Not always unbeknownst. In Dave Barry’s Last Gift Guide You’ll Ever Need one of the gifts is a can of “Pork Brains in Milk Gravy”, which is unabashedly labeled that way.
You can still find it. As Barry said, this is one food that no one will eat until the Apocalypse, and maybe not even after that.
The nutrition information indicates that a serving has several days’ allotment of cholesterol.
As long as the thyroids are removed, we’re good.
From brain tissue? That’s either very careless butchering or else you meant hypothalamus, pituitary, or pineal glands. Since those are in the cranium, whereas the thyroid is in the throat.
I thought we have long since come to the conclusion that dietary cholesterol does not have the affect on blood cholesterol we once thought it did. Am I misremembering?
I’m kinda opposed to any glands in my pig parts.
Not that I will be eating brains.
Too much wasting diseases, prion things, screw worms and whatever.
You are correct for most people. That doesn’t mean the other stuff in high cholesterol dishes are good for you, which may be why some people have blood cholesterol levels that go up from a high cholesterol diet. For myself I’m more concerned with the rest of my diet than how much cholesterol I’m eating.
You don’t. But after it’s cooked, as others have said below, you can easily peel the crispy skin off. I used to go to a particular Chinese restaurant with coworkers, and the particular dish we’d get there was the pork belly. I’d just eat the crispy skin and save the mooshy meat for the others. Yum!
I’ve never eaten brains, but I love crispy sweetbreads. I don’t think they’re usually made from pigs, though.

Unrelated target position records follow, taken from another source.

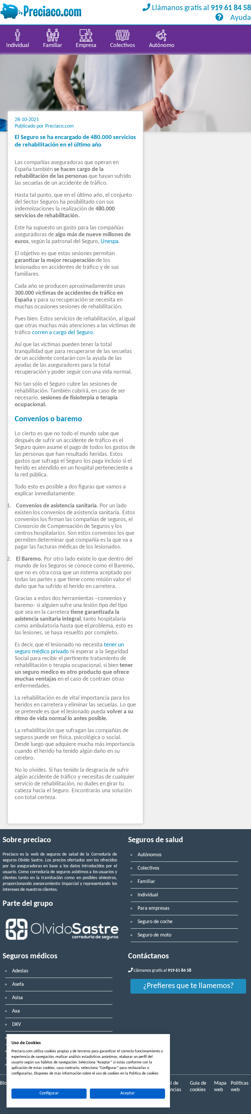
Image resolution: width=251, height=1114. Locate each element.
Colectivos (148, 868)
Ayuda (240, 18)
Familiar (146, 881)
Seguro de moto (154, 935)
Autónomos (149, 855)
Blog (4, 1083)
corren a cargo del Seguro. (63, 332)
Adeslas (20, 971)
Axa (16, 1011)
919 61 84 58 (231, 8)
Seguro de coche (155, 921)
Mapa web (220, 1086)
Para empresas (153, 908)
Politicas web (239, 1086)
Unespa (110, 241)
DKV (16, 1024)
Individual (148, 895)
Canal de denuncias (170, 1086)
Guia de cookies (198, 1086)
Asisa (17, 997)
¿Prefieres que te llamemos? (188, 986)
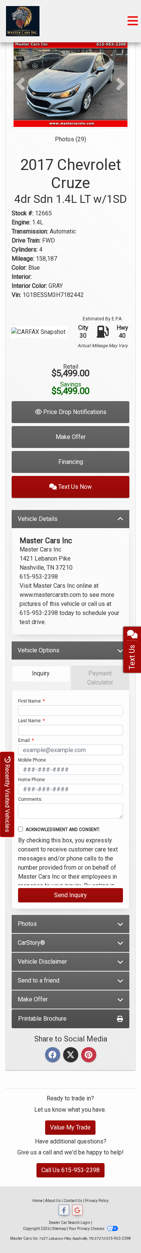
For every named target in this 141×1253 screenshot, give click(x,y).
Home (37, 1201)
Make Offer (71, 436)
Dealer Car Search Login (69, 1223)
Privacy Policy (97, 1201)
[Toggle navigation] (132, 21)
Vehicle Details (38, 518)
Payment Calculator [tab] (100, 678)
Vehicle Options (38, 650)
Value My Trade (70, 1127)
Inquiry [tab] (41, 673)
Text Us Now (74, 486)
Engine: (21, 222)
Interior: (22, 276)
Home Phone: (32, 779)
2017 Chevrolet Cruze (70, 180)
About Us (53, 1201)
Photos (27, 923)
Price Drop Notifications (74, 412)
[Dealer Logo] (23, 21)
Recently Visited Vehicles (7, 797)
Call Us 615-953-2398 (70, 1170)
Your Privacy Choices (87, 1229)
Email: (24, 740)
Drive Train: (26, 240)
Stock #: (22, 213)
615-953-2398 (118, 1238)
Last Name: (30, 720)
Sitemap (59, 1229)
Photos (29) (70, 139)
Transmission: (30, 231)
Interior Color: (29, 285)
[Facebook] (52, 1055)
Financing (70, 461)
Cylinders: (25, 249)
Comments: (30, 799)
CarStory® (31, 942)
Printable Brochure (42, 1018)
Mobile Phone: (32, 760)
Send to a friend (38, 980)
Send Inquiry (70, 895)
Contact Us (73, 1201)
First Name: (30, 701)
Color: (19, 267)
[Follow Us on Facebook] (64, 1210)
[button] (20, 84)
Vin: (16, 294)
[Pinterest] (88, 1055)
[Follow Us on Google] (77, 1210)
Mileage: (23, 258)
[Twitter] (70, 1055)
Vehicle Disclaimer (42, 961)
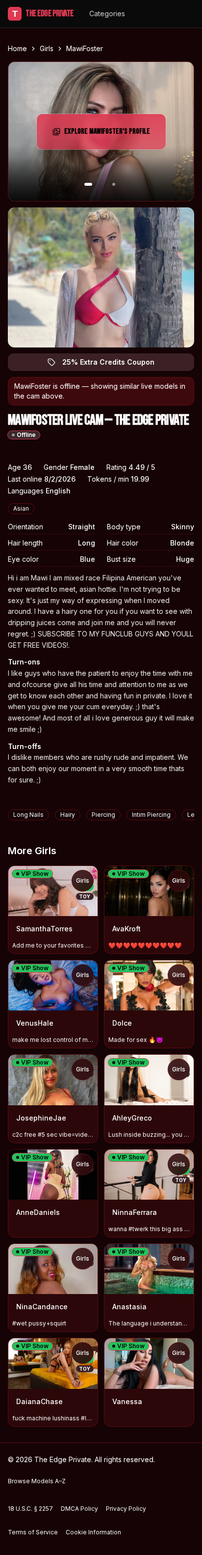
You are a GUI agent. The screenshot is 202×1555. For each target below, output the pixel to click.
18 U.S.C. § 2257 (30, 1508)
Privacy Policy (126, 1508)
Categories (107, 13)
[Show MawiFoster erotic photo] (88, 184)
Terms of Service (33, 1532)
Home (17, 48)
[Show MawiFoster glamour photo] (114, 184)
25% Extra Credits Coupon (114, 364)
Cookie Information (93, 1532)
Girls (46, 48)
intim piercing (151, 814)
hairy (67, 814)
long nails (28, 814)
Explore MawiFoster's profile (108, 134)
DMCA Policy (79, 1508)
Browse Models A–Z (37, 1481)
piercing (103, 814)
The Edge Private (43, 13)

Some types of bacon keep the skin, but usually after the outer layer where hair is embedded is trimmed off. If it’s slow smoked the skin softens instead of crisping, but it may still get tough when cooking. Sometimes slab bacon has untrimmed skin on it, hair and all. If you get sliced bacon like that you can slice off the strip of skin on each piece and make stringy style cracklin’s.
I just meant from the animals in general.
This story was the subject of a “Forensic Files” episode. I had never heard of such a thing.
Or maybe it was this one, which was more widespread. Anyway, it’s something to be concerned about. (I dispensed animal-sourced thyroid supplements a few times.)
Those case histories speak more to eating hamburger than brain, but OK.
If your butcher is so dedicated to harvesting every scrap of muscle that they’ll accidently trim chunks of thyroid tissue, get another butcher.